Author:MONTHLY INVESTMENT OUTLOOK
2022.08.02

Global economy / Asset allocation

■ Recession risks have increased further due to high energy prices, war in Europe, ongoing geopolitical tensions and more restrictive monetary policy.

■ While tourism should drive demand in Q3, headwinds look set to push activity below its potential in Q4, on weakening domestic demand.

■ Inflation expected to remain high the next months, before declining later. Central banks will reinforce their tightening with aggressive rate hikes over the next three months.

■ In this environment, active risk management is key. In addition to the protection already in place through put options since February, we replaced some directional equities with structured products providing upside participation while partially protecting downside risk.

■ With earnings at risk with current consensus of 11% growth in 2022, we continue to favour quality companies which provide better visibility and resilience going forward.

Fixed income

■ Government bond yields have reached high levels during the month before some temporary easing with building recession fears.

■ Upside risks remain on bond yields fuelled by still volatile inflation and central banks that will deliver substantial rate hikes over the next three months.
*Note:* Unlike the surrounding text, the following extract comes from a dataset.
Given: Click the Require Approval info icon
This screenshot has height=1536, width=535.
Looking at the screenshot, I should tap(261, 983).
■ Short duration investment grade corporate bonds and hedge funds strategies remain preferred within the fixed income allocation.

Equities/ Alternatives

■ We remain cautious on equities and investors should reposition towards high visibility, high quality earnings and dividend streams looking through the summer to better weather the earnings uncertainty ahead.
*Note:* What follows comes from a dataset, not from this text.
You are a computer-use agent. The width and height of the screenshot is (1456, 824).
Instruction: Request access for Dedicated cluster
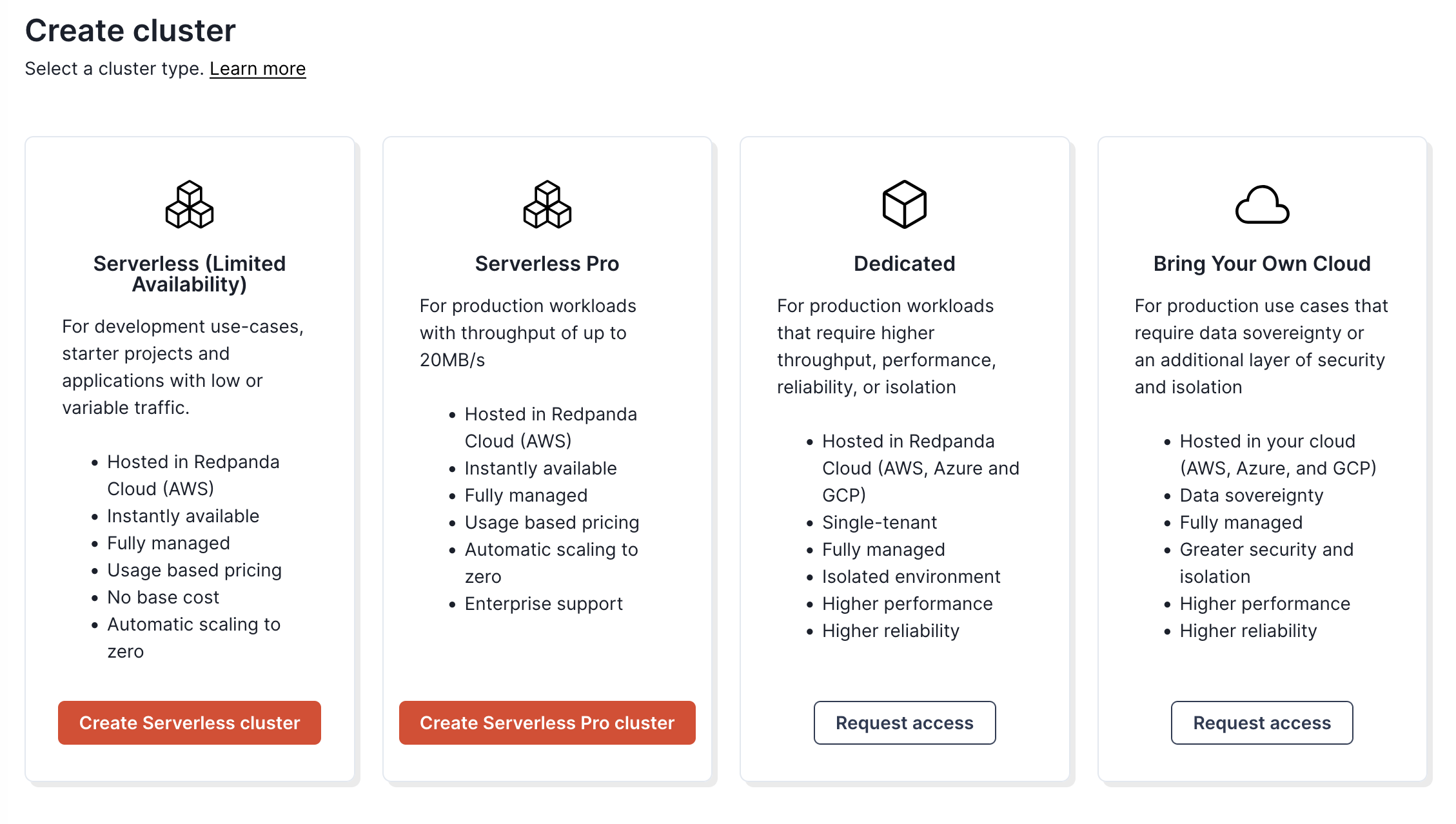(904, 723)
■ With China’s macroeconomic backdrop improving supported by easing monetary and fiscal policy, we started to re-enter Chinese markets after having exited last year.

■ Hedge funds are particularly valuable in generating alpha in markets with high volatility. We rotated some directional exposure both in the fixed income space and in equities, providing some cushion to any further equity market sell-off as well as to rising rates and widening spreads.